▶ [Exercise requirements]
Beneath this task are records; print exactly the stretch of them from the line with "You are a computer-use agent. Viewport: 1205px" through the line with "You are a computer-use agent. 499x733 pixels.", both ends included.

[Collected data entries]
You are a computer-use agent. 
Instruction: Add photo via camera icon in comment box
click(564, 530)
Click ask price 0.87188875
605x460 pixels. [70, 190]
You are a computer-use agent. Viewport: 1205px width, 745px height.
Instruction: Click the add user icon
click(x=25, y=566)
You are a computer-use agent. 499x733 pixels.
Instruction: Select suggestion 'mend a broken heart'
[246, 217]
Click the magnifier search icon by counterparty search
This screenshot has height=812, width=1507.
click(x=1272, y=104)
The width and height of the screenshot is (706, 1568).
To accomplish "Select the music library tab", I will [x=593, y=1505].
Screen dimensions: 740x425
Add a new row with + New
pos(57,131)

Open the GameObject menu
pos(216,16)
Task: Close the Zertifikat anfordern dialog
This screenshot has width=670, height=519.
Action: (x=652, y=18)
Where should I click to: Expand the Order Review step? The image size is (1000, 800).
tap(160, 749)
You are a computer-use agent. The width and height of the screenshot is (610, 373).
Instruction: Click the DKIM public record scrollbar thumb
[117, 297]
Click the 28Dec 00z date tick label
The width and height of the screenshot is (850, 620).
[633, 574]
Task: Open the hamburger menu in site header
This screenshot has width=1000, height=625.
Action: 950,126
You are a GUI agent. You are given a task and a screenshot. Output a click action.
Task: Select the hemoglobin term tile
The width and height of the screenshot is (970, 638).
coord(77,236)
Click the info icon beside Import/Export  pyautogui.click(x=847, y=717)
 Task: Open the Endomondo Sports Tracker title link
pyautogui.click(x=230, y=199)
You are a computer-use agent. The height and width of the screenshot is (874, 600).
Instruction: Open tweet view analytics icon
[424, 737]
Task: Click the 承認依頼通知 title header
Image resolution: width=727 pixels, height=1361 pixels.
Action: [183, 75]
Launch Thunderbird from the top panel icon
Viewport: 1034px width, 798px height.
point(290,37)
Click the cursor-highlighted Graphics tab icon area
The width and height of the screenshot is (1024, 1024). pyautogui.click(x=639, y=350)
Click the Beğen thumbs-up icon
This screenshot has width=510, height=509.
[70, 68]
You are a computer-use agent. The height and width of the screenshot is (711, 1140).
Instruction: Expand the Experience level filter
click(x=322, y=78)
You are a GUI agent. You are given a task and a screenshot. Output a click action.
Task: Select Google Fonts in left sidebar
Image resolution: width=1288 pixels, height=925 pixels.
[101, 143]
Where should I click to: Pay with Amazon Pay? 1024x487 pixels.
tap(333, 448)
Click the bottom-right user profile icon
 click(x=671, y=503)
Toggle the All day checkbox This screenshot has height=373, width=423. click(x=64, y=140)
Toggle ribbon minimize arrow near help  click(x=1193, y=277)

▶ [Reply to the task]
You are a computer-use agent. Viewport: 1205px width, 745px height.
Instruction: Click the add user icon
click(x=25, y=566)
You are a computer-use agent. 499x733 pixels.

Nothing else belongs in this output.